DATASET CONTENT –
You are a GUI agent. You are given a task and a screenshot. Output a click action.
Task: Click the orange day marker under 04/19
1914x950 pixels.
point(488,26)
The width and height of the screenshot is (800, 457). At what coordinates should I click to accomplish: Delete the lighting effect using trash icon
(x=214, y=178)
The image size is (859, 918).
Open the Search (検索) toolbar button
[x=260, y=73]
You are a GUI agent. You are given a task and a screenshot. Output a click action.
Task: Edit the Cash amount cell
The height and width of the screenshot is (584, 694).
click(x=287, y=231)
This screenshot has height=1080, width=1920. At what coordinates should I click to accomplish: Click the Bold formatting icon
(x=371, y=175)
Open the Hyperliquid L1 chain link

WHAT YOU ARE ASKED TO DO –
Please transcribe the listing in its entirety, exactly.

COMPLETED EXERCISE –
You are a GUI agent. You are given a task and a screenshot. Output a click action.
Task: Click the orange day marker under 04/19
1914x950 pixels.
point(488,26)
The width and height of the screenshot is (800, 457). At what coordinates should I click to accomplish: Delete the lighting effect using trash icon
(x=214, y=178)
The image size is (859, 918).
Open the Search (検索) toolbar button
[x=260, y=73]
You are a GUI agent. You are given a task and a screenshot. Output a click action.
Task: Edit the Cash amount cell
The height and width of the screenshot is (584, 694).
click(x=287, y=231)
This screenshot has height=1080, width=1920. At what coordinates should I click to accomplish: Click the Bold formatting icon
(x=371, y=175)
Open the Hyperliquid L1 chain link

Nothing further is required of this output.